The public should be guided by the messages of the U.S. Surgeon General, the Food and Drug Administration (FDA) and other public health authorities in making decisions concerning the use of tobacco products.

Our tobacco companies' efforts to communicate about health risks begin with ongoing compliance with federal laws and regulations requiring health warnings on tobacco products.

Congressionally-mandated health warnings have been on cigarette packs since 1966 and on cigarette brand advertising since 1972. Similar warning requirements have been in place since 1986 for smokeless tobacco products and since 2000 for the cigars John Middleton sells.

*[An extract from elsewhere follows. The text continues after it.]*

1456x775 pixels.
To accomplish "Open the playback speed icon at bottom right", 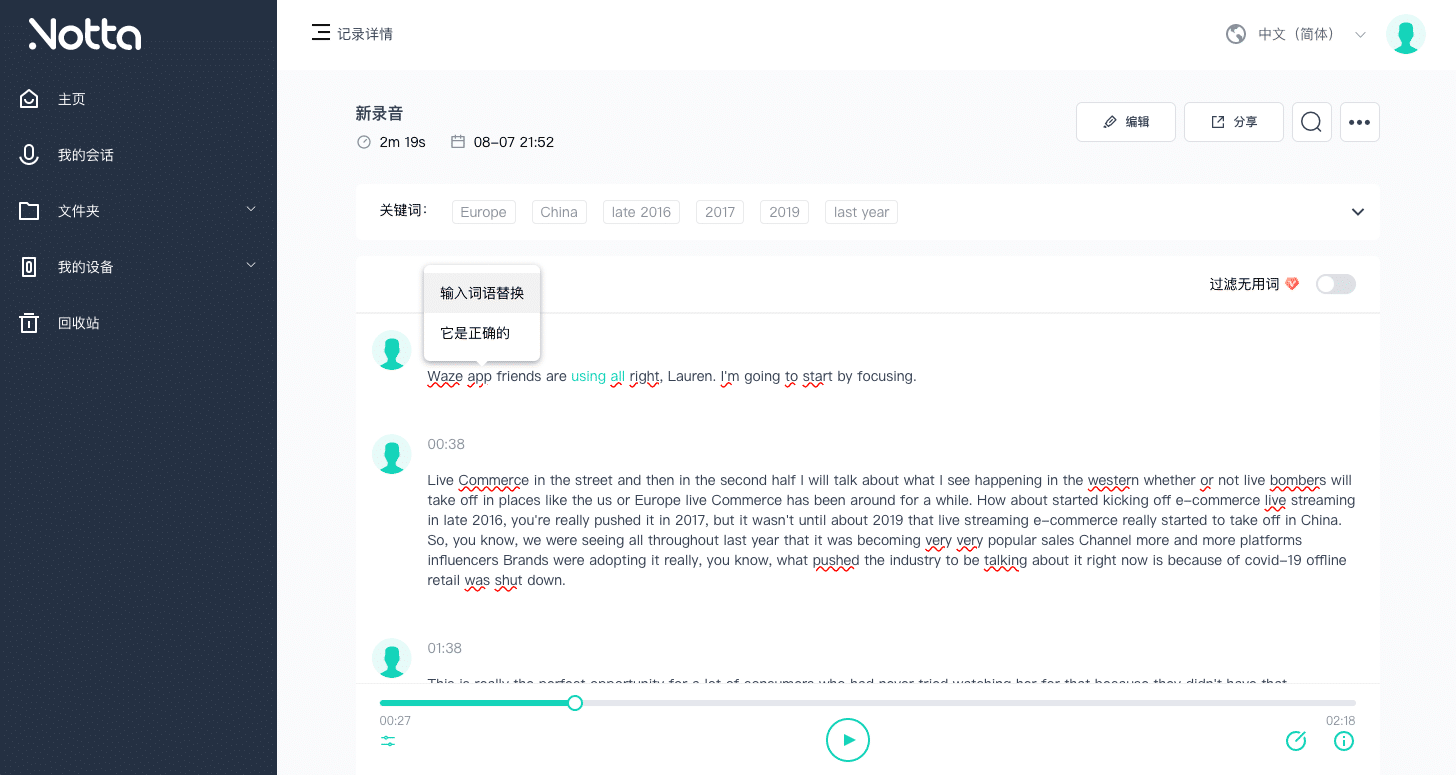I will tap(1296, 741).
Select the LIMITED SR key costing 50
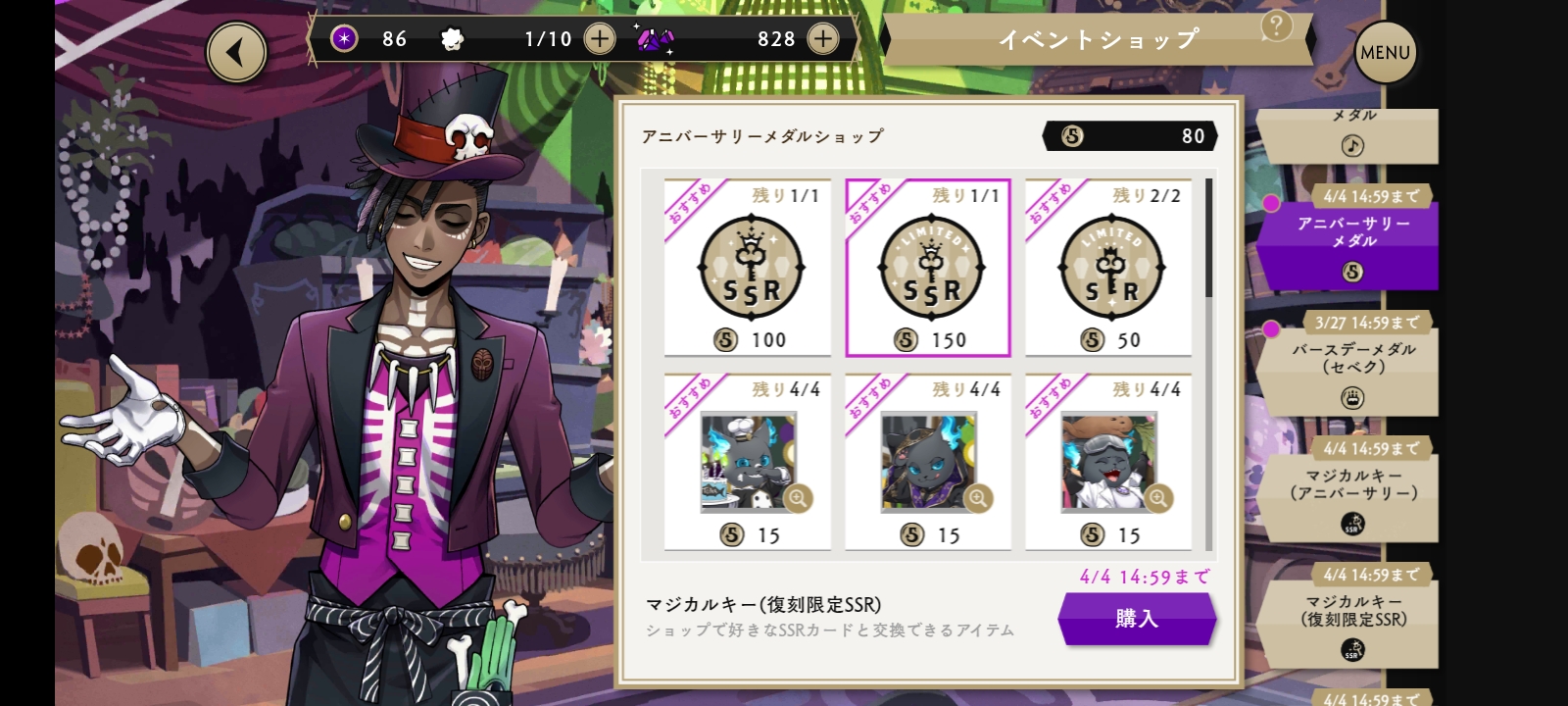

Our tobacco companies provide reports, such as ingredient disclosures and information about harmful or potentially harmful constituents in tobacco products, to various federal and state agencies, including the FDA.

For more information about product ingredients and how our tobacco companies communicate about the health effects of their products, visit PM USA's, USSTC's, John Middleton's and NJOY's corporate websites.

Moving Beyond Smoking®

Seeking Authorization to Communicate Reduced Harm Information

We can only compete in the U.S. marketplace with products authorized by the FDA. And we can only communicate reduced harm information if the FDA permits.

Nicotine & The “Risk Cliff”

Unfortunately, persistent misperceptions regarding the role of nicotine and the relative risks of different tobacco products prove to be a significant obstacle to adult smokers choosing products that present potential reduced harm as compared to combustible cigarettes.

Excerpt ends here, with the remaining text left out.